Collected data:
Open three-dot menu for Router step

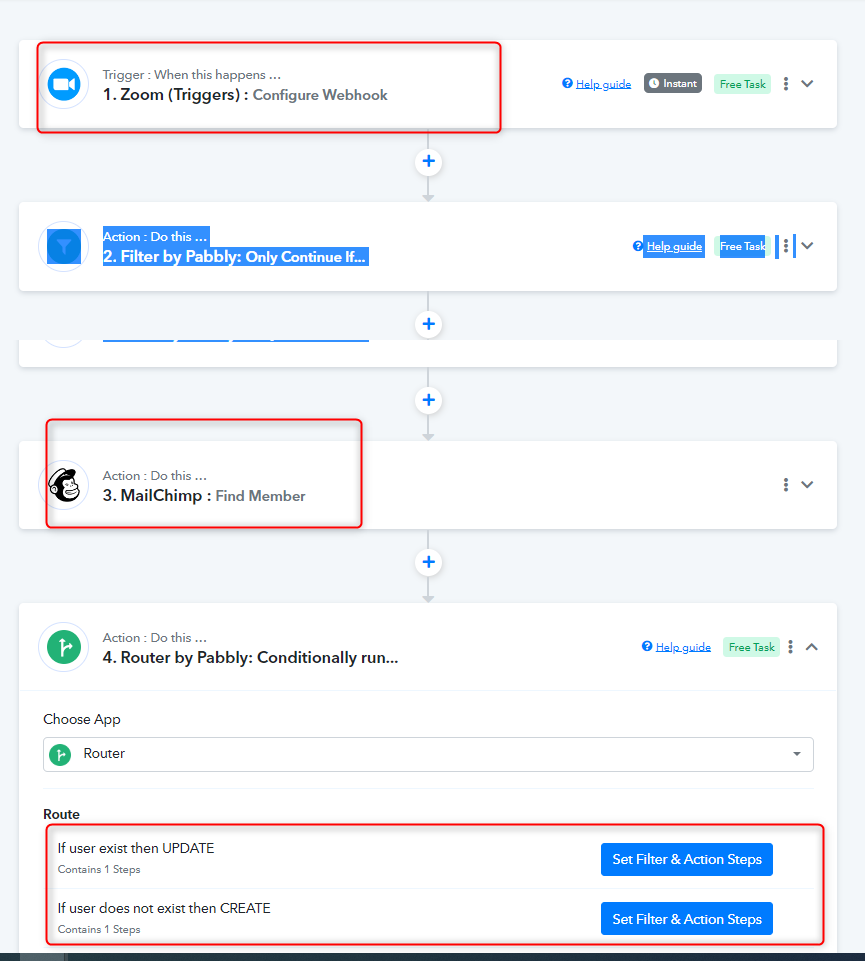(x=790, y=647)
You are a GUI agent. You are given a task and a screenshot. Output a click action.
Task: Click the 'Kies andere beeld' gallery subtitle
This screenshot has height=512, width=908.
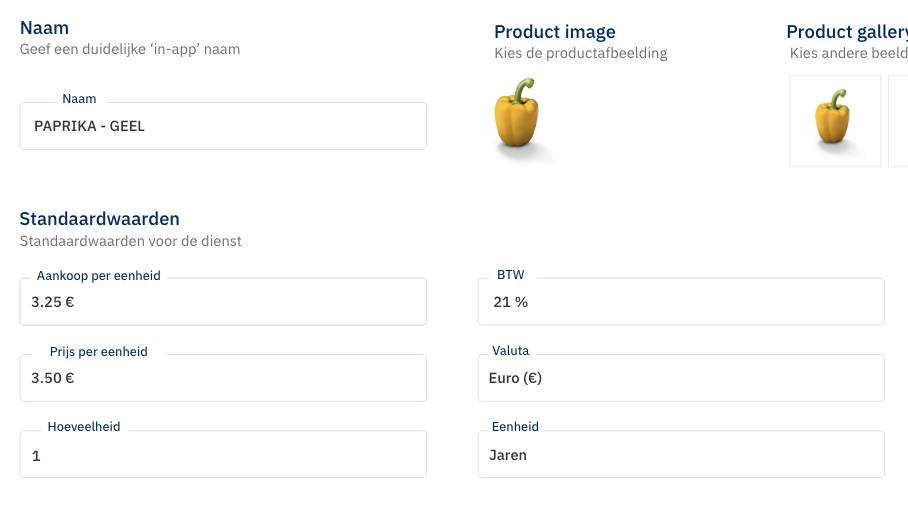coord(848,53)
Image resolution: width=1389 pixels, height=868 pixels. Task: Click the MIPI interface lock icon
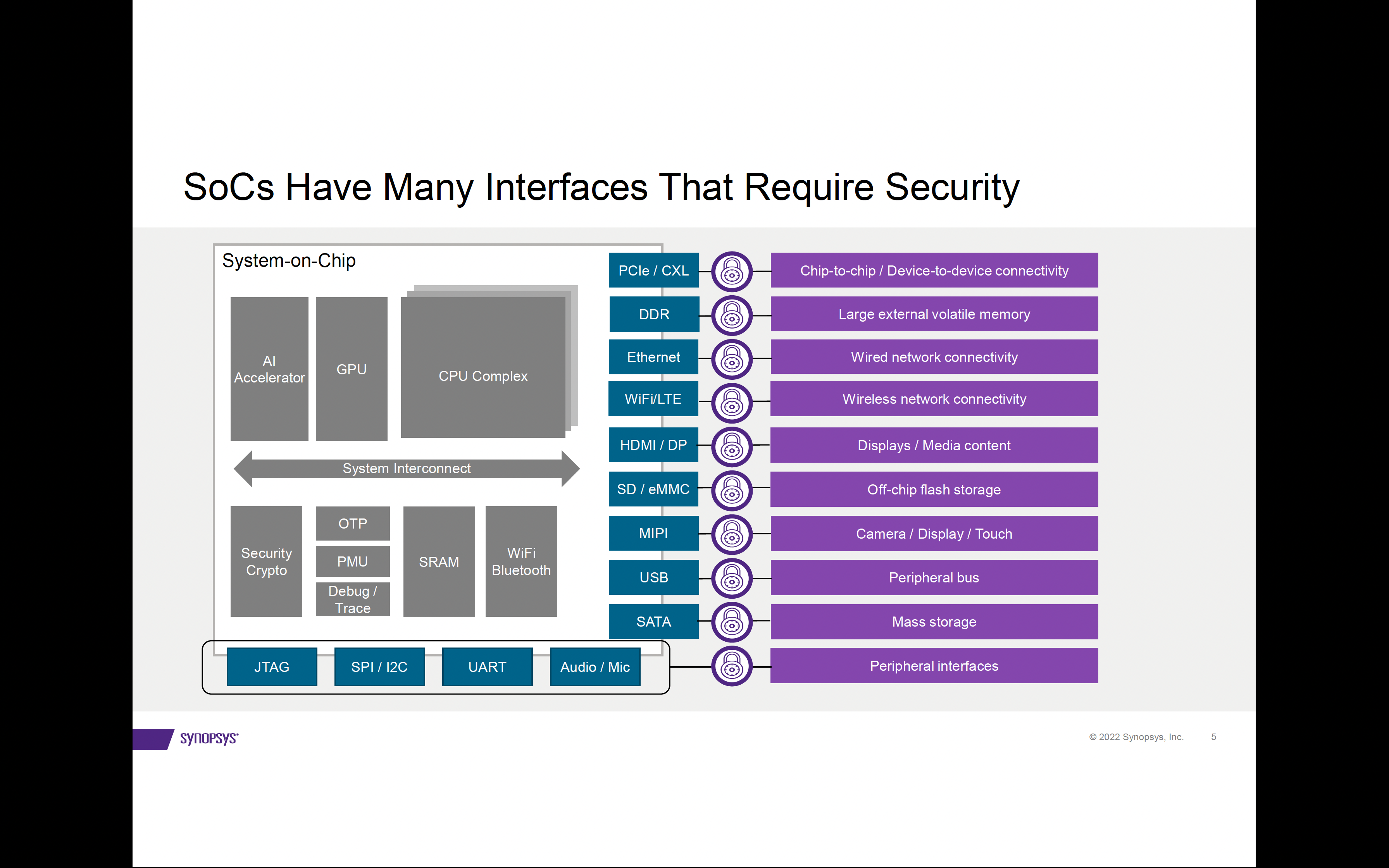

> What to work on:
If the data includes images, skip them and copy every line exactly.

> Response area:
Open three-dot menu for Router step

(x=790, y=647)
You are a GUI agent. You are given a task and a screenshot. Output a click action.
Task: Click the 'Kies andere beeld' gallery subtitle
This screenshot has height=512, width=908.
coord(848,53)
Image resolution: width=1389 pixels, height=868 pixels. Task: Click the MIPI interface lock icon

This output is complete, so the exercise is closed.